Medicine is attacked, and often rightly, but we must understand that we are considering only the symptoms of one huge, gigantic disease, which today, in my opinion, is incurable. If nothing is done, medicine will die.

We need to solve this in the very near future, because then it will be too late. But we are engaged in global projects, we are not up to it. We have to do Skolkovo. In which, I suspect, they will deal with the problems of aging so that neither the prime minister nor the president will ever grow old and that their terms 8 through 4 will be endless.

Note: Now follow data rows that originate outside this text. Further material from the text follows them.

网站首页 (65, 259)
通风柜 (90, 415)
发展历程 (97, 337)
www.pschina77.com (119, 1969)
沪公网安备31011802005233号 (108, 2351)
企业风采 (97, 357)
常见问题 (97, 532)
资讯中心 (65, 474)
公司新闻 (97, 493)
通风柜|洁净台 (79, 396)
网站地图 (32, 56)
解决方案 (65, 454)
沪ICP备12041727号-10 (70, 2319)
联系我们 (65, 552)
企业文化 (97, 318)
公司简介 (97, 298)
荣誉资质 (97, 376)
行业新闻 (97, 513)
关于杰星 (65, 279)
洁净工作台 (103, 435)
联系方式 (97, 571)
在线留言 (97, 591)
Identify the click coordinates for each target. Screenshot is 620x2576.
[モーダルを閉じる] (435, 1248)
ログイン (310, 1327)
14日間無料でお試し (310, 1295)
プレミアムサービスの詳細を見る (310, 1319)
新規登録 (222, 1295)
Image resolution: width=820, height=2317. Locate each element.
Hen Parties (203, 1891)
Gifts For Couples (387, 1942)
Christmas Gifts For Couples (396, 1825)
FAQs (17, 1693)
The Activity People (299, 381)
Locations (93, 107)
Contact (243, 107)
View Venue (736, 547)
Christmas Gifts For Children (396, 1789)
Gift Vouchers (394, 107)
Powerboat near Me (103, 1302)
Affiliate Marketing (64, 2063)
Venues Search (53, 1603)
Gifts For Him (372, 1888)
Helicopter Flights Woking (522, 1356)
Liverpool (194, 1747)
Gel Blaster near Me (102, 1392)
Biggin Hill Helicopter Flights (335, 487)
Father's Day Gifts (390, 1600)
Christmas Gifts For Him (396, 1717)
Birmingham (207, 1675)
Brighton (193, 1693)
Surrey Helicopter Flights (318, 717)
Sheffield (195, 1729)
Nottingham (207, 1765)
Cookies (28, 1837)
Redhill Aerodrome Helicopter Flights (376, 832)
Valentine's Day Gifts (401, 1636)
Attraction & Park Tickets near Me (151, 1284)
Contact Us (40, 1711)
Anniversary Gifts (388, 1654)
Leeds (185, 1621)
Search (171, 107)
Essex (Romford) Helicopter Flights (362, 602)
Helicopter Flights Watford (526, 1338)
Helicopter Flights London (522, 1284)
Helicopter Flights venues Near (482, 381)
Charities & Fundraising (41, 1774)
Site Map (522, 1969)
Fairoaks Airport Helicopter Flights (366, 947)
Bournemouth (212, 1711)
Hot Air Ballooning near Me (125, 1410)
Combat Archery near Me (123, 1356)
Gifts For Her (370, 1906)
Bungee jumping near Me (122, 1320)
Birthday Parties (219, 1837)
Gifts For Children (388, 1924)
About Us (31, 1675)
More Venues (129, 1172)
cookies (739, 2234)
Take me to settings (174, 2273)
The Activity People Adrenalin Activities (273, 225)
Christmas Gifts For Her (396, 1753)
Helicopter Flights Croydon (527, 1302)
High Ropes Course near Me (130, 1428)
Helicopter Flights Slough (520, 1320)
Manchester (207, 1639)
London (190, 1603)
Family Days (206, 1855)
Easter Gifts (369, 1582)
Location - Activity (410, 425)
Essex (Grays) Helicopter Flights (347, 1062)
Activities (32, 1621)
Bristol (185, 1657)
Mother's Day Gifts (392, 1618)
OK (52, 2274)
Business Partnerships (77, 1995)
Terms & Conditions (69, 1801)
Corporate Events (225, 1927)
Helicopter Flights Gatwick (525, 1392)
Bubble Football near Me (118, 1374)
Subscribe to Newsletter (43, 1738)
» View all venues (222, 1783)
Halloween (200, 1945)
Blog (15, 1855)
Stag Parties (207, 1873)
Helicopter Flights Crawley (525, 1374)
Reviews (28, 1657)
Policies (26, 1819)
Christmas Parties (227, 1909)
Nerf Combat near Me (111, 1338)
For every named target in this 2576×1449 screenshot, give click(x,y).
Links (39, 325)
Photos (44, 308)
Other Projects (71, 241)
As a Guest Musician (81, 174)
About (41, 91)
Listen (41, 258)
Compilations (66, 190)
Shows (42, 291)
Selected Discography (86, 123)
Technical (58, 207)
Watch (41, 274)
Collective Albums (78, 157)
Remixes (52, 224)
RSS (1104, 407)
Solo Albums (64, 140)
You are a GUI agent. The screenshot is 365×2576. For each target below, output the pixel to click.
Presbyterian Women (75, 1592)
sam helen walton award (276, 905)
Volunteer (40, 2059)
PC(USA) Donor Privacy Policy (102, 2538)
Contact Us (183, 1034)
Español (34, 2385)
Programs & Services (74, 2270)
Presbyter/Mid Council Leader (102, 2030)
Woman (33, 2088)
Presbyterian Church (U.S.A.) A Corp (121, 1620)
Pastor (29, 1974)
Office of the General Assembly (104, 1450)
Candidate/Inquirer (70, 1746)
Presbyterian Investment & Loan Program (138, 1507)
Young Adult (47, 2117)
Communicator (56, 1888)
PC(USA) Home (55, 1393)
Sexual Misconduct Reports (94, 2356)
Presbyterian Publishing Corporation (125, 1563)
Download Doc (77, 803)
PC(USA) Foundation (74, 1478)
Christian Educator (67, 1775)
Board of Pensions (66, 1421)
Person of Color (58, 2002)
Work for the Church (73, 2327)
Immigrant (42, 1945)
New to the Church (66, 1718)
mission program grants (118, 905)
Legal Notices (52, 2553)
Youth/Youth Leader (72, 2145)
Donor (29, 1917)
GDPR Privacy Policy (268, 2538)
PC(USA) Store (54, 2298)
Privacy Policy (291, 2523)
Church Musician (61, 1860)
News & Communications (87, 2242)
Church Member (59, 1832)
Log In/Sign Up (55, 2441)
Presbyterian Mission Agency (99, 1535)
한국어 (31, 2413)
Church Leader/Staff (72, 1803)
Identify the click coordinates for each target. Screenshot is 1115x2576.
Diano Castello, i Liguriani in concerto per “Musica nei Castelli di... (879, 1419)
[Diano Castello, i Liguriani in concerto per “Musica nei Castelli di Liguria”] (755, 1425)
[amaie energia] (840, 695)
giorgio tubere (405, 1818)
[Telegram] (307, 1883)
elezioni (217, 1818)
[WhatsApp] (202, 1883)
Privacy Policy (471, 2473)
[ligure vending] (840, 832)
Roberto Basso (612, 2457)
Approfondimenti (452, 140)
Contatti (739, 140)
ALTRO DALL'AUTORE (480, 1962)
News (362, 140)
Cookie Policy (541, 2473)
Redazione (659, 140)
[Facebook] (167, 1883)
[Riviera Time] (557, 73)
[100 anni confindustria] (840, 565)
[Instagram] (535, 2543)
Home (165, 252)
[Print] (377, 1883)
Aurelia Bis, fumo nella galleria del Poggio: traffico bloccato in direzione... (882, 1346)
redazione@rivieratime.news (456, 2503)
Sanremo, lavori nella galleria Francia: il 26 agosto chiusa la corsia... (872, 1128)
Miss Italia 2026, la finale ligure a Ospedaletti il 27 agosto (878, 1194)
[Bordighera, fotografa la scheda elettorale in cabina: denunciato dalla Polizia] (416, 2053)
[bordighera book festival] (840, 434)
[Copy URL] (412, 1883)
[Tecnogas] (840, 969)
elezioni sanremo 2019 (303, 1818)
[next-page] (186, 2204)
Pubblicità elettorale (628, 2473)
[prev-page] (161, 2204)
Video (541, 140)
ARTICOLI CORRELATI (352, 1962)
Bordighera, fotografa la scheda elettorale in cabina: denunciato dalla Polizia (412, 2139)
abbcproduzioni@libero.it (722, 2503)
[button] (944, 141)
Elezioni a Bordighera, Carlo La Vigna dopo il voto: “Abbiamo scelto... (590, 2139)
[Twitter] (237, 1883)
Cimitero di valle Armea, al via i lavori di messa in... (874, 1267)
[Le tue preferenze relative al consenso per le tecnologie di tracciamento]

I would very much like the topic of domestic medicine to be discussed by the participants of the Snob project related to it. The club has doctors from different countries and cities. Let these doctors tell and share how it works in other places, and also suggest what options they would see, what can be done here. Because it's easy and healthy to tell what wonderful medicine is in Israel or in Germany. There are countries that have made this discipline a priority, these are highly developed countries. How to name the countries in which the treatment of the population is in last place, everyone can come up with himself, everyone will choose a word that is close to him in temperament and level of culture.


The artist, essayist and "brain scientist" Andrey Bilzho was born in Moscow and since childhood "painted pictures in the margins." In his youth, "impressed by the books of Vasily Aksenov and the film "Colleagues","he went into medicine, became a psychiatrist and worked for ten years at the Institute of Psychiatry. As a student, he became interested in caricature, drew "jokes on paper" for newspapers and magazines. In the early 90s, the main cartoon character Biljo - Petrovich appeared, about whom cartoons have already been filmed, books have been written, a computer game was released, and a bronze monument was erected to him in Venice – with a glass in one hand and a bottle in the other. In order to preserve the "whole layer of everyday culture" of the Soviet era, Biljo founded a chain of Petrovich restaurant clubs - a combination of a restaurant, a museum and a gallery – in Russia and not only. He conducted the TV programs "Analyses of the week" and "Total", "conducts reception" on the radio – in the program "At the reception at Biljo". He collects cameras, prefers old and strange things, because they "contain some kind of energy, time, memory." In addition, Biljo likes to sit on the Venetian embankment and drink white wine. Participant of the "Snob" project since December 2008.